Given the ease with which Abzal had been plucked from the streets of Chambly, might CSIS operatives also be involved in this shadow world of espionage agents? What about Clugg himself, whom DiPalma called a “thoroughgoing jerk”? Was Anthony Crumwell complicit? His background, after all, was as former head of MI5’s anti-terrorist wing. Arthur had never met him, but heard he was embittered at the world after a letter bomb shredded his hand.

Arthur returned his attention to the radio: the first poll figures of the campaign were out. Liberals forty-nine per cent, Conservatives eighteen and on the verge of a near-historic collapse, the NDP, Bloc, and Greens in low double digits. Progressive Reform was sniffing at the leavings while busily nominating candidates — a few respected names but many malcontents, fringe elements. Lafayette had been busy, scouring the country in an effort to patch together a credible team.

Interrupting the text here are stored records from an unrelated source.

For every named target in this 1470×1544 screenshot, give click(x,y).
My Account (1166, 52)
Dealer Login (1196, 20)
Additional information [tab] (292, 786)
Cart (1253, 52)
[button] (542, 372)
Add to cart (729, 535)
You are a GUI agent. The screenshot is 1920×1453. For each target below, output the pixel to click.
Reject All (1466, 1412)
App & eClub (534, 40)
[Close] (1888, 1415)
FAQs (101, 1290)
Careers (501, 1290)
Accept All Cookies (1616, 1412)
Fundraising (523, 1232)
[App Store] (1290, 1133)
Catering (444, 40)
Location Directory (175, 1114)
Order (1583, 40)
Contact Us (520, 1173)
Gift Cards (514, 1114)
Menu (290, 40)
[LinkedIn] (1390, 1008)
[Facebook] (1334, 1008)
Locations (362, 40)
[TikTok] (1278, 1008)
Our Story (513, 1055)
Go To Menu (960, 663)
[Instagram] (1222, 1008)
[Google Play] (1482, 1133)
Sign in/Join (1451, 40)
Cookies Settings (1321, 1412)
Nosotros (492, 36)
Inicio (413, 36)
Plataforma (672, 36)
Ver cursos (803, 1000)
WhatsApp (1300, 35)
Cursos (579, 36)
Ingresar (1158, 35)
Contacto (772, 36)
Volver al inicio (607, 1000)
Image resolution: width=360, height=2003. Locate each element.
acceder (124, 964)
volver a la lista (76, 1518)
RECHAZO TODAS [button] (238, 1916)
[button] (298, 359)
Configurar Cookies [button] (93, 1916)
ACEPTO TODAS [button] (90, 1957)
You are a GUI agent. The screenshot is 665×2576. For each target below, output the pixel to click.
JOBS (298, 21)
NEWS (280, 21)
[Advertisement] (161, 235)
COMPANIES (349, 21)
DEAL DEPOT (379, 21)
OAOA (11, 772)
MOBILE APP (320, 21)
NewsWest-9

Arthur was not looking forward to this tedious, crowded global warming flight, but to kill time he’d picked up a Lonely Planet tour guide and an Albanian phrasebook. As he zipped up his bag, there came strained laughter from the neighbour’s balcony. “Don’t get the wrong idea, Jules — the straps are to keep me in bed. I have a sleepwalking disorder.”

Arthur sighed, wondering if he would forever be haunted by the Episode.

Tragger, Inglis’s Ottawa branch was small in numbers but big in rarefied specialties: trademarks, patents, private international law. Arthur’s first stop there was the office of Antoine Salzarro, the former Public Security mandarin who’d liaised with CSIS for many years.